Hallo trifft zum Saisonstart einen Experten in der Pilzberatung – seine Tipps und seine Warnungen zu Gift und Genuss von Pilzen...

  • Bald startet die Pilz-Saison in diesem Jahr.
  • Zum Start trifft Hallo München Pilz-Experten.
  • Helmut Grünert gibt Tipps und Warnungen...

Sendling – Der Geruch beißt in der Nase. Der Pilz ist winzig, keine zwei Zentimeter groß, unscheinbar und giftverdächtig. Helmut Grünert legt ihn unters Mikroskop, violetter Mehlschirmling heißt er. 

Es ist ein Fundstück von Grünert, der den Verein für Pilzkunde und die Pilzberatung in der Implerstraße leitet.
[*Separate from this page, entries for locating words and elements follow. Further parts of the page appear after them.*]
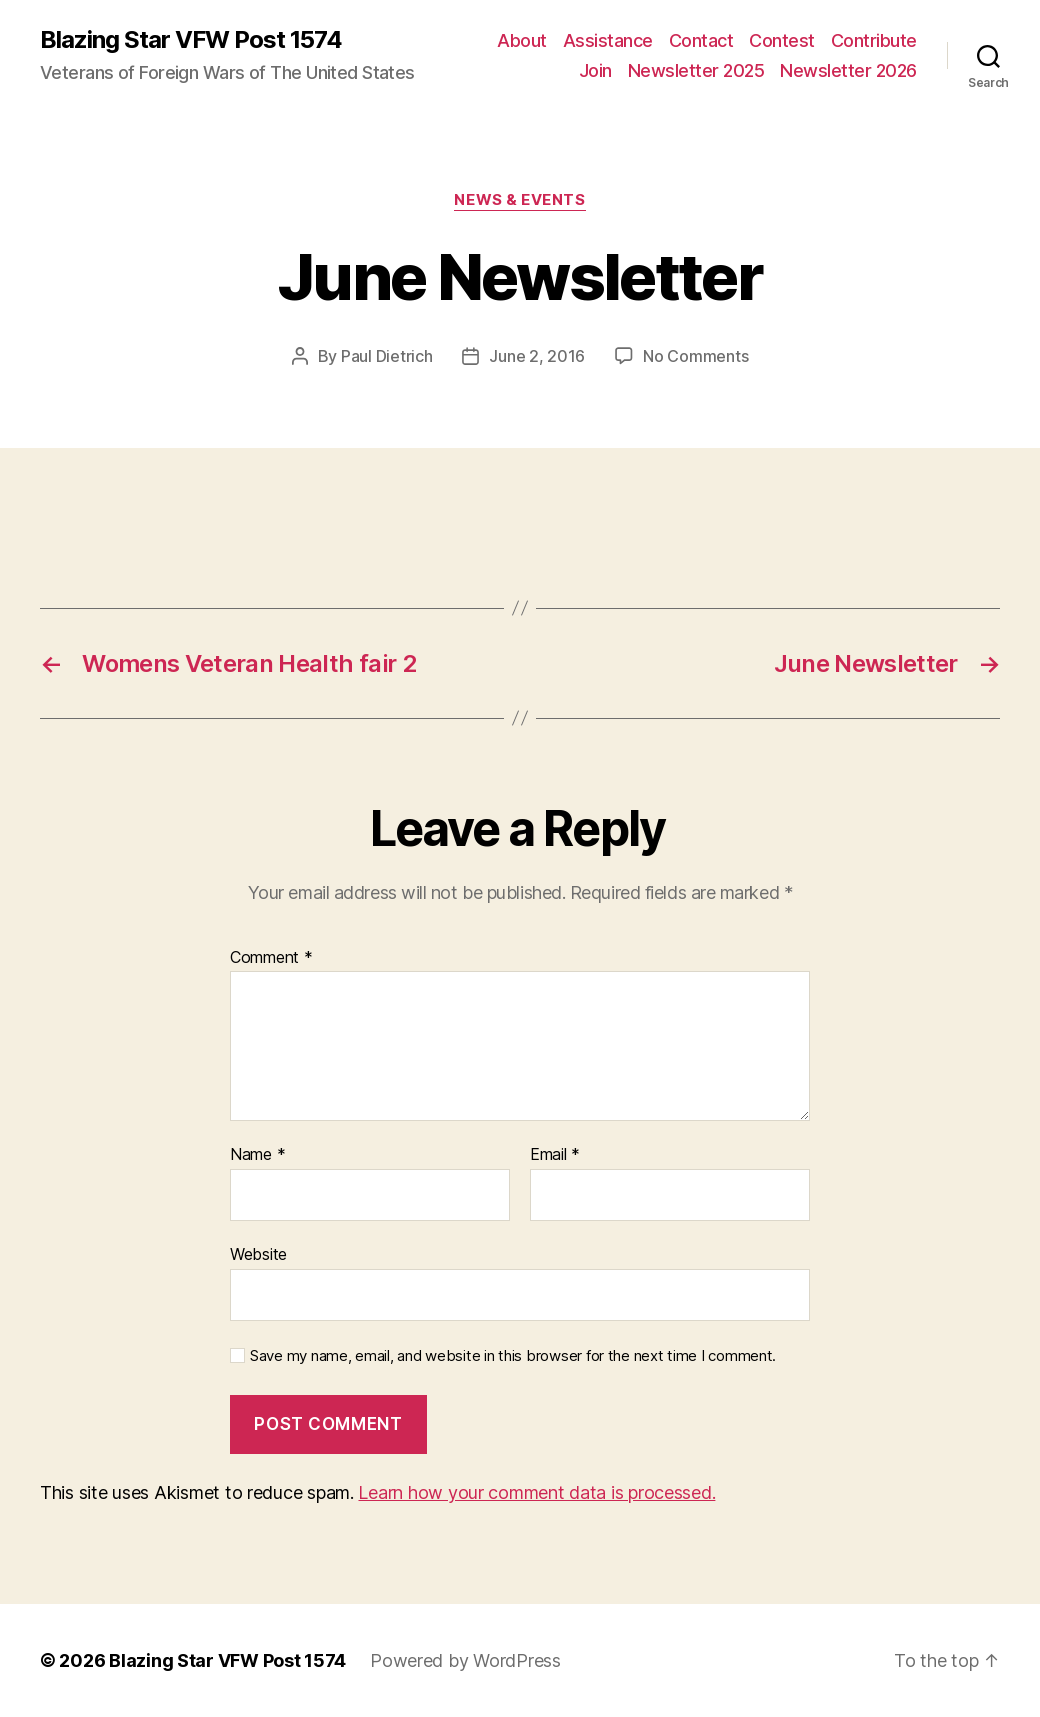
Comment (271, 958)
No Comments (695, 356)
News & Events (519, 200)
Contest (782, 40)
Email (555, 1155)
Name (257, 1155)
Diese hat gerade Hochsaison: Nie trudeln bei Grünert so viele Anfragen ein wie Anfang September. 

Mehrere Sammler stehen an diesem Nachmittag mit ihren Körben an und wollen ihre Fundstücke begutachten lassen. Denn eins ist klar: „Eine Pilzvergiftung ist kein Spaß“, sagt Grünert. 

Immer dann, wenn im Krankenhaus jemand mit Verdacht auf Pilzvergiftung eingeliefert wird, klingelt bei ihm das Telefon. Seine Expertise ist gefragt. 

Helmut Grünert bestimmt die Fundstücke in der Pilzberatung.

Er versucht zu klären, welchen Giftpilz der Patient gegessen haben könnte – damit die Ärzte möglichst mit einer passenden Behandlung beginnen können. Als zertifizierter Pilzberater ist Grünert eine Art Pilz-Professor. 

Bücher, stapelweise Bücher, stehen hier in der Pilzberatung im Regal. Sein Wissen reicht weit mehr über das hinaus, was viele Sammler eigentlich interessiert: nämlich, welche Pilze man essen kann und welche besonders lecker schmecken.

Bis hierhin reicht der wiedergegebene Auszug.